When solving polynomial expressions, one of the first techniques to apply is identifying the Greatest Common Factor (GCF). This concept refers to the largest expression that appears in each term of a polynomial. In simpler terms, it’s the biggest "piece" shared by all parts of your expression. Here's how to find it:

• Examine each term of the polynomial individually.
• Identify the common components, whether they are numbers, variables, or other expressions.
• Ensure it is the largest expression common to each term.

Let's take our example expression, \[x^{2}(x-3) + 12(x-3).\]Here, each part of the expression shows \((x-3)\)as a factor, making it the GCF. This method can simplify seemingly complicated polynomials right from the start, setting a clearer pathway for further operations.

A polynomial expression is a sum or difference of terms, each consisting of variables raised to a power, coefficients, or both.

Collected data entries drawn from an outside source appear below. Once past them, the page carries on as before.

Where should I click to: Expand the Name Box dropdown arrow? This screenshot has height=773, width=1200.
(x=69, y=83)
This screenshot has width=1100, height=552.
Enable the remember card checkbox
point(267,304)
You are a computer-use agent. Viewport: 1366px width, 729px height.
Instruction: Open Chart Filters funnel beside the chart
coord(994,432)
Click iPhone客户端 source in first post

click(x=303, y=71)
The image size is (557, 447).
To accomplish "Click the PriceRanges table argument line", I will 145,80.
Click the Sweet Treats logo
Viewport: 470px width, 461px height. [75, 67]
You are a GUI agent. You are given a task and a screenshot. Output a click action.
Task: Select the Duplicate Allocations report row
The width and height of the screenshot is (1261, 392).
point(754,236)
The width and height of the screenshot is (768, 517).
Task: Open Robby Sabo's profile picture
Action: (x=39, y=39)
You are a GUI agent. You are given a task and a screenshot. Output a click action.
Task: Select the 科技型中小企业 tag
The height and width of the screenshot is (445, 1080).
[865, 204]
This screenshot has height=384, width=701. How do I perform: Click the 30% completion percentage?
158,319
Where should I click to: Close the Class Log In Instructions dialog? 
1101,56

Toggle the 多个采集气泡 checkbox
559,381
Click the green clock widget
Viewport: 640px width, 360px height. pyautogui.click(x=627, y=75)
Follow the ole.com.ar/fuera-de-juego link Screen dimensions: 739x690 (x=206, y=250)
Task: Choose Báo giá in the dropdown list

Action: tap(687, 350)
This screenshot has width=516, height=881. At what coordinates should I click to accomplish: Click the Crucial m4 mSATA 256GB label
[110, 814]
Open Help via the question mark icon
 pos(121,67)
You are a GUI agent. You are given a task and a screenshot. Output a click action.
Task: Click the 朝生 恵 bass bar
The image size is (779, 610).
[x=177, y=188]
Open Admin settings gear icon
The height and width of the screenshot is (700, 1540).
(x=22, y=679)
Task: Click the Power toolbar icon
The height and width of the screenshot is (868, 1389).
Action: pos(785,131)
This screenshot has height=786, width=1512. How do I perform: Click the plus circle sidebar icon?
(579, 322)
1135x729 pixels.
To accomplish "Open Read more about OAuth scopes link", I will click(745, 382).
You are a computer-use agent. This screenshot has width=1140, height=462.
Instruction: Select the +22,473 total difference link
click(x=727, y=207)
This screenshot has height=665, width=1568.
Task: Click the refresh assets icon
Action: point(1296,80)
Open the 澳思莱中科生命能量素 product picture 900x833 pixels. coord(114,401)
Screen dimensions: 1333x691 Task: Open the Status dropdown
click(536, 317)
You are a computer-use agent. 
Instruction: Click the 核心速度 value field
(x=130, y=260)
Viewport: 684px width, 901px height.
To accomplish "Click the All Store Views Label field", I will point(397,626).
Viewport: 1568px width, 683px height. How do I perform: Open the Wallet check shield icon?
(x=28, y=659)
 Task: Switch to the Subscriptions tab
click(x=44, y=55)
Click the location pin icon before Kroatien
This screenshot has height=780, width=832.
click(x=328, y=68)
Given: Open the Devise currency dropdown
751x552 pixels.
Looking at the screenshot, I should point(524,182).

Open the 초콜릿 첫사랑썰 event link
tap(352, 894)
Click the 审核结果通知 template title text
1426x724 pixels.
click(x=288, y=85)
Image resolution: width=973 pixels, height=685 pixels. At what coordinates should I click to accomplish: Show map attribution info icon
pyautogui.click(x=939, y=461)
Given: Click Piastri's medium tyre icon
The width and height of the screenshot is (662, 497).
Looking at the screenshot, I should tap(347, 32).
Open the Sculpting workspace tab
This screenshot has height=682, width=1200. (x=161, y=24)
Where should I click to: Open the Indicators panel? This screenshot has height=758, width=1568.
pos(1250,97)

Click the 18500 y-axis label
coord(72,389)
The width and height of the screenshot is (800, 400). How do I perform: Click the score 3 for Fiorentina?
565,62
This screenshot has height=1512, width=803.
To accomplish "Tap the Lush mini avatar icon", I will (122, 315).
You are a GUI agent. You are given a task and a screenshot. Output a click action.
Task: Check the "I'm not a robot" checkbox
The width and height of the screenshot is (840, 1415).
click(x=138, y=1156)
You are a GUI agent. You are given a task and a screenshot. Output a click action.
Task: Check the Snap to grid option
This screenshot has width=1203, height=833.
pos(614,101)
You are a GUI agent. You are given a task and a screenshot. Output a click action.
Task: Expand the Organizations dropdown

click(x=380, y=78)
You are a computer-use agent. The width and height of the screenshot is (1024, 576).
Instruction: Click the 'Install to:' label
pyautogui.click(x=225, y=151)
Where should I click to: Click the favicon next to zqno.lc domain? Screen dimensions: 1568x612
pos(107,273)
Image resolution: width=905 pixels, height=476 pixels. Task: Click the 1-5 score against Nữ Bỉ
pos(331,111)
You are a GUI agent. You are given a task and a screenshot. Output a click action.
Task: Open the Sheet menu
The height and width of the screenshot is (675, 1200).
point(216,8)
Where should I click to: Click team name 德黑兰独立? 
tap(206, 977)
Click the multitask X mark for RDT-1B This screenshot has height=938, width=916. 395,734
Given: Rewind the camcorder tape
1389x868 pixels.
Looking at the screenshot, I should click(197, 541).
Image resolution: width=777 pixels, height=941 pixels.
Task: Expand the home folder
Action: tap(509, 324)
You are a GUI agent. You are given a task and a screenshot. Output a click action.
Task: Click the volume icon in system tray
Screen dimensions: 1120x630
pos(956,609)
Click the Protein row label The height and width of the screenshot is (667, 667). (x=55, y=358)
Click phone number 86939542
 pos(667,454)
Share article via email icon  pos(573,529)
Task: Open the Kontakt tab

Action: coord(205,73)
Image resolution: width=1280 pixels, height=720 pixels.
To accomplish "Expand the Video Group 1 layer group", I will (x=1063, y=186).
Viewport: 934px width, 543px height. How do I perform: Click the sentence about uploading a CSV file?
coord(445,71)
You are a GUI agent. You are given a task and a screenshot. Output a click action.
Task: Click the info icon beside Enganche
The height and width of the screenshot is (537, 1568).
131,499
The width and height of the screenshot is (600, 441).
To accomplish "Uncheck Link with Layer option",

Understanding the structure of polynomial terms is key to handling them effectively. For instance:

• The expression \(x^{2}(x-3)\) contains terms formed from variables and numbers – here, involving powers of \(x\).
• The expression \(12(x-3)\) combines a constant with a variable part.

Polynomials can be simple, linear, or involve higher-degree terms. Recognizing these parts will help in deploying the right factoring techniques. In our example, recognizing that each part shares a common expression makes it easier to factor these polynomials in a structured manner.

Factoring techniques are methods used to break down polynomials into products of simpler factors. This can simplify expressions and solve equations more easily. Here's a simplified approach:

• **Factoring out the GCF:** Start by factoring out the greatest common factor from the terms, which often simplifies the polynomial significantly.
• **Identifying patterns:** Look out for recognizable forms in the remaining polynomials like quadratics or differences of squares.

In our particular example, after factoring out the GCF \((x-3)\), we're left with \[(x-3)(x^{2} + 12).\]Here, \((x-3)\) is already factored out, simplifying the original expression significantly. Understanding and applying these techniques can turn complex expressions into manageable problems. It’s a crucial skill to master for algebraic manipulations.